St. John's and Georgetown were meeting for the fourth time that season, each having been #1 or #2 most of the season. The Redmen were carried by Chris Mullin, who had averaged 25.8 points in his last eight games against the Hoyas, none for less than for 20 points. The Redmen were 4-4 in games over the last three years with Georgetown, a number no other school could match.
For the semifinal, St. John's needed a big game from Mullin to advance to the final. Instead, Wingate was on Mullin like a blanket, holding the All-American to just 4-8 shooting and eight points overall, the fewest points Mullin had posted on a Georgetown team since his freshman year. Wingate's defensive stops on Mullin ended St. John's title hopes in a 77-59 rout. Two nights later, Wingate led the Hoyas with 16 points in the season finale versus Villanova, but even he couldn't put a halt to Villanova's 90% second half shooting run.
For his senior season, Wingate and former Dunbar teammate Reggie Williams simply owned the Hoya scoring charts. Either or both men led the team in scoring for all but three games, with Wingate averaging 15.9 points, second to Williams and a runner up for his fourth straight year, A workhorse for that season, Wingate played nearly 1,000 minutes on the court without a foul-out, and proved to be a reliable scoring option on days whether Reggie was hot or cold. Wingate matched his career high 26 on his final home game of the season, a 93-62 win over Pittsburgh, while his defense bailed out the Hoyas five days later in a narrow one point win over the Panthers in the first round of the Big East tournament. Despite having never led his team in scoring, Wingate graduated in 1986 as the school's third all-time scorer, trailing only Eric Floyd and Patrick Ewing.
It is understandable, though, that Wingate never quite got the attention that befell Ewing or Williams. He was a second team all-conference selection twice, but never a first team pick, and was not selected to an All-America team once during his four years. He fell to a second round pick in the 1986 draft, picked behind such names as Dwayne Washington, Walter Berry, Harold Pressley, Rafael Addison, and even ex-Georgetown transfer Anthony Jones. Wingate stayed in the league longer than any of them.
Chosen by the Philadelphia 76ers with the 44th selection, the versatile Wingate managed a 15 year NBA career among seven teams, including leading the Charlotte Hornets in shooting percentage in 1992-93 with a 53 percent mark. For his career, Wingate averaged 5.6 per game but 12.6 points per 40 minute interval, a recognition that he was a valuable player in short spurts.
Throughout his NBA career, knee problems literally wore away at Wingate's quickness to the basket and his ability to connect on medium range jump shots. Still, he remained a valuable defender to the end. As noted by Chris Sortwell in his recap of the Thompson era's finest, "his lack of range on his jump shot [kept] him from starting and his defense [kept] him from leaving."
Among Georgetown players of his era, David Wingate ranks among the very best.
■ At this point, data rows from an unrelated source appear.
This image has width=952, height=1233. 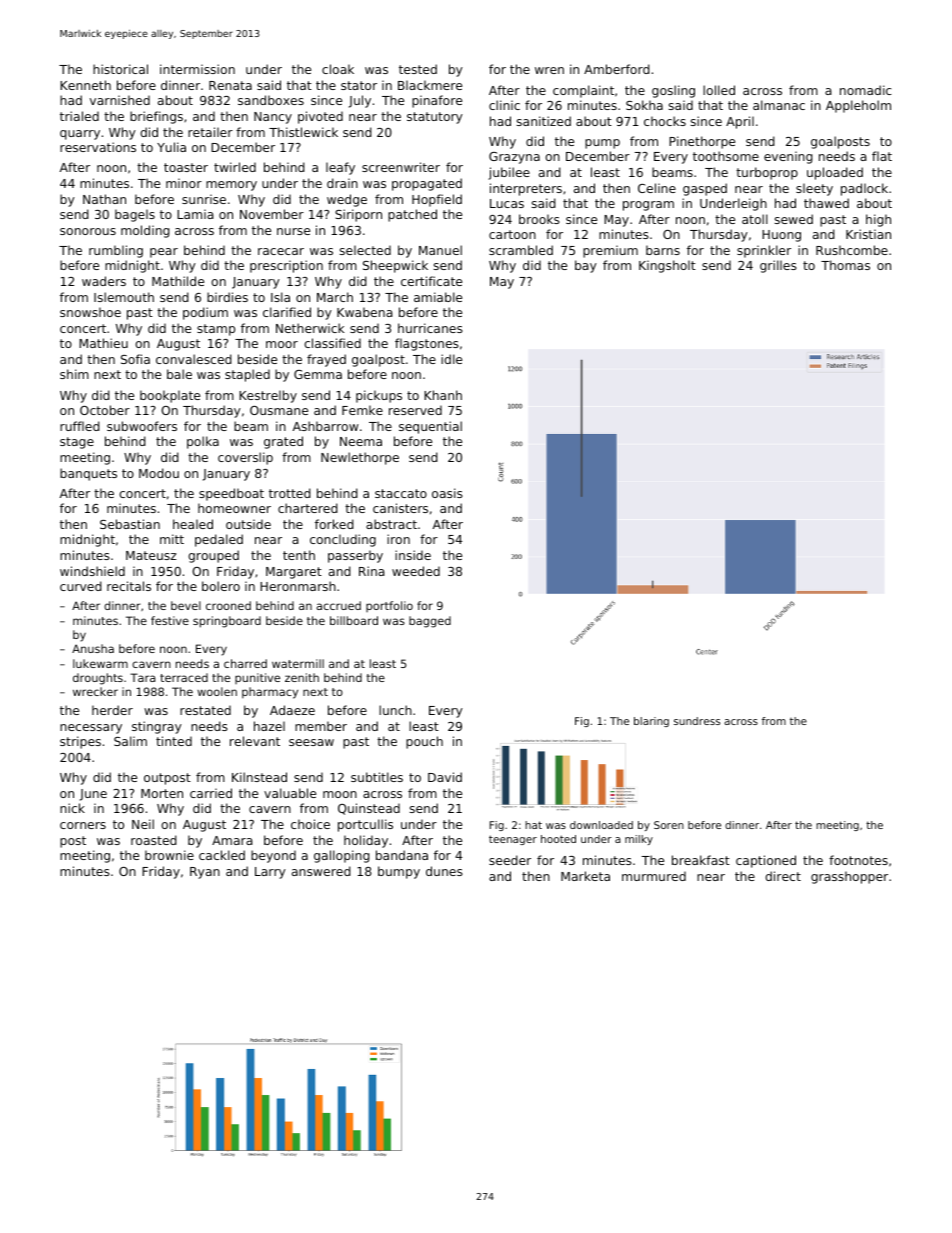 What do you see at coordinates (719, 90) in the image?
I see `lolled` at bounding box center [719, 90].
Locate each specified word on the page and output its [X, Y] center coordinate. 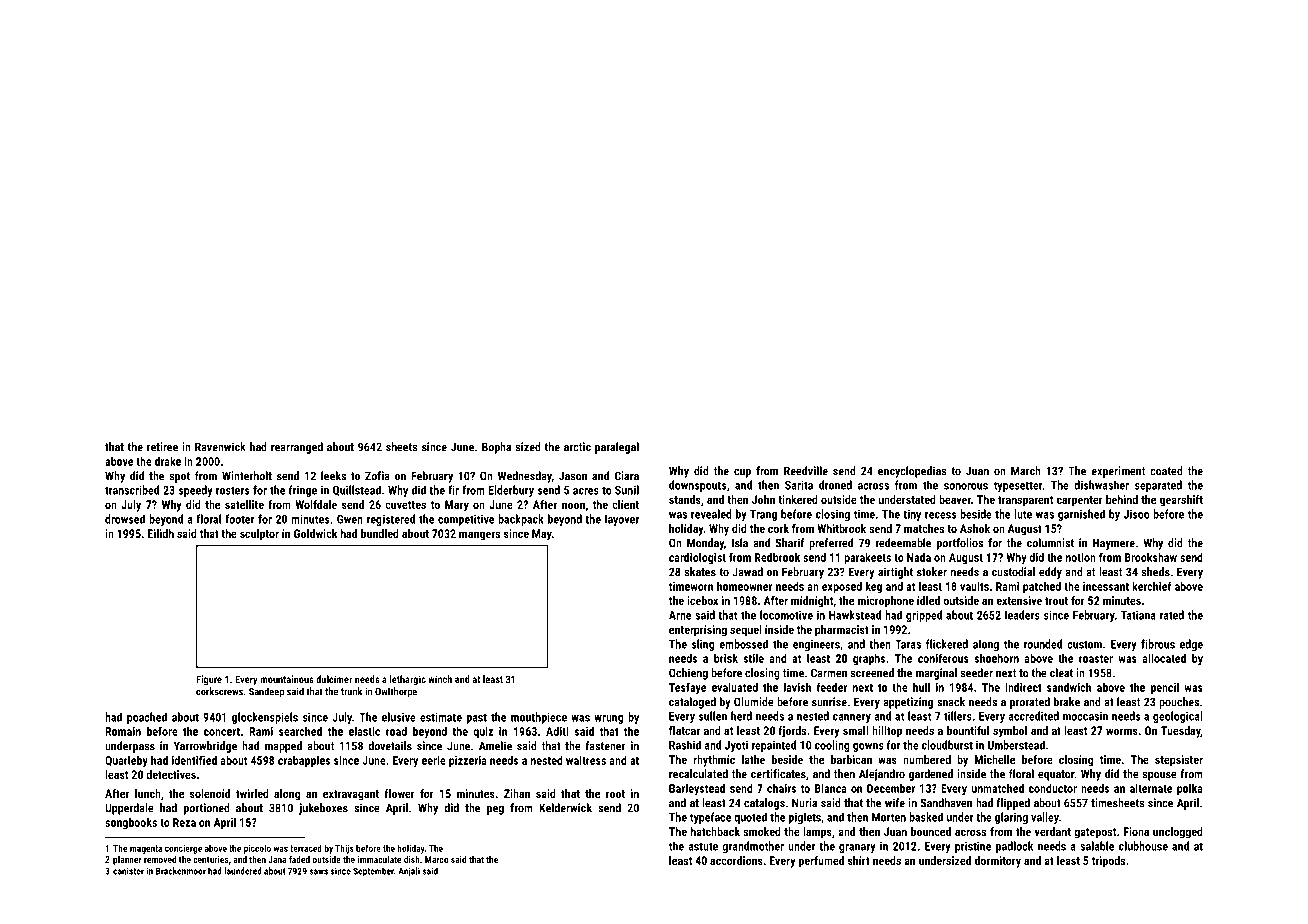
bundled [380, 533]
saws [318, 872]
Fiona [1136, 831]
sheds [1156, 572]
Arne [680, 615]
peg [495, 810]
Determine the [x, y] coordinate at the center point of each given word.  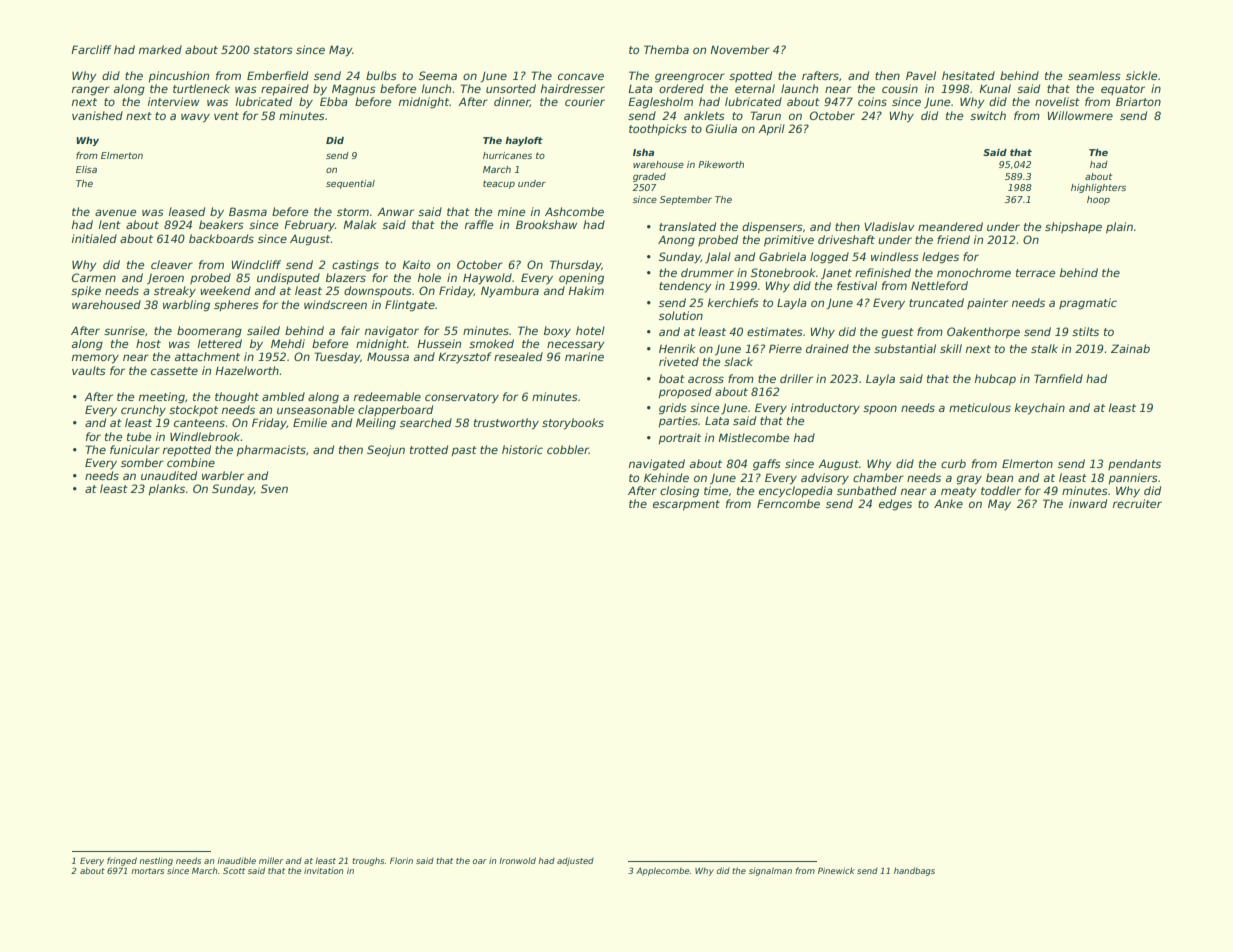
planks [167, 489]
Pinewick [836, 870]
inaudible [236, 860]
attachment [207, 356]
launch [799, 88]
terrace [1035, 273]
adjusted [575, 861]
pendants [1134, 464]
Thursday [575, 266]
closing [679, 492]
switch [988, 115]
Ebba [334, 101]
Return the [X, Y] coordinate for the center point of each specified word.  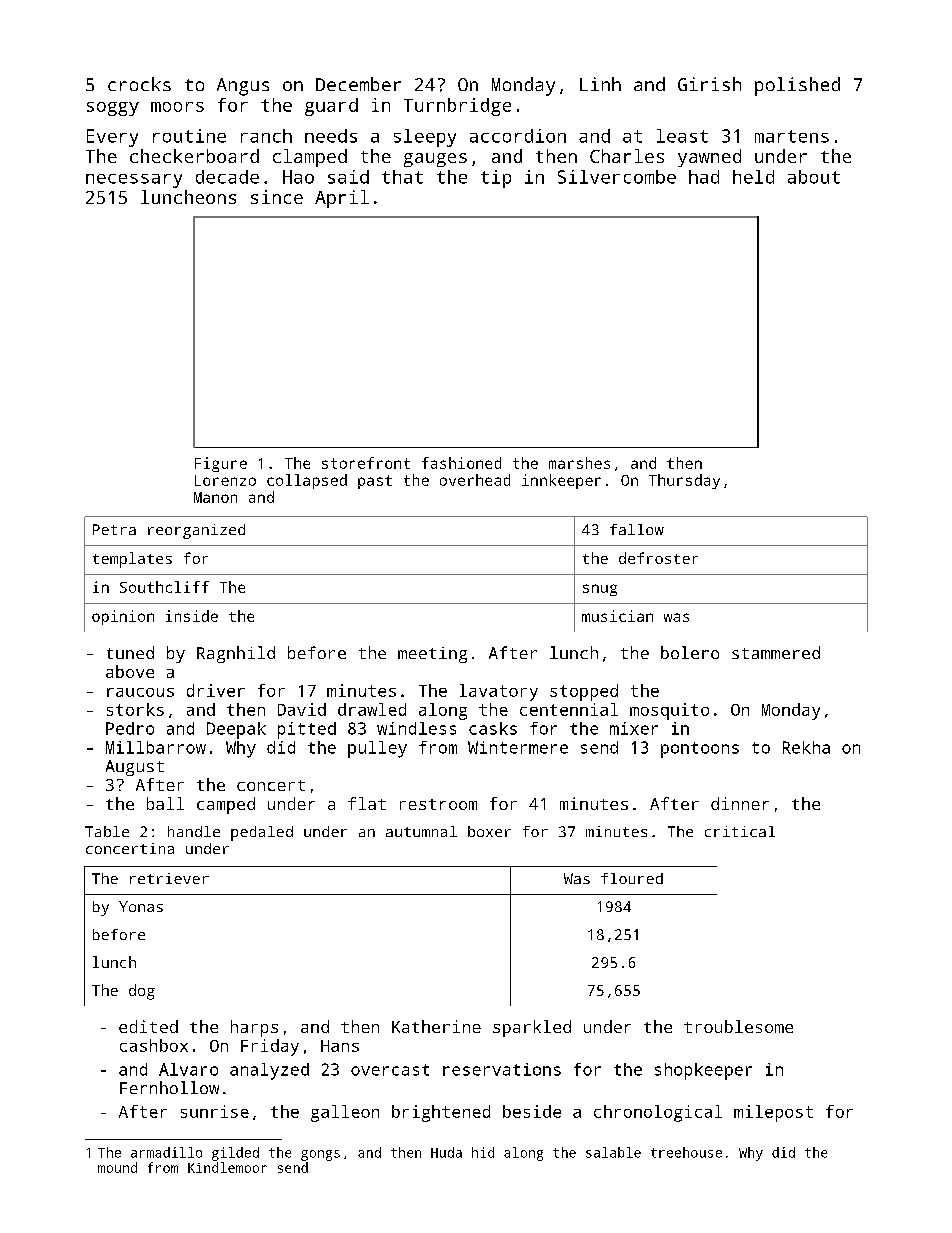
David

He started more games (137) than all but one player in school history, and still ranks among the top ten in field goals, free throws, assists and steals. Over his four years, Georgetown's teams were a combined 115-24 (.827), losing only four games at home over a three year span.
David Wingate's ability to combine hard-nosed defense with offensive versatility provided Georgetown an edge that drove it to unprecedented heights in the 1980's. For those who migth have forgotten his contributions to the Georgetown legacy, rest assured that players like Jim Master and Chris Mullin haven't.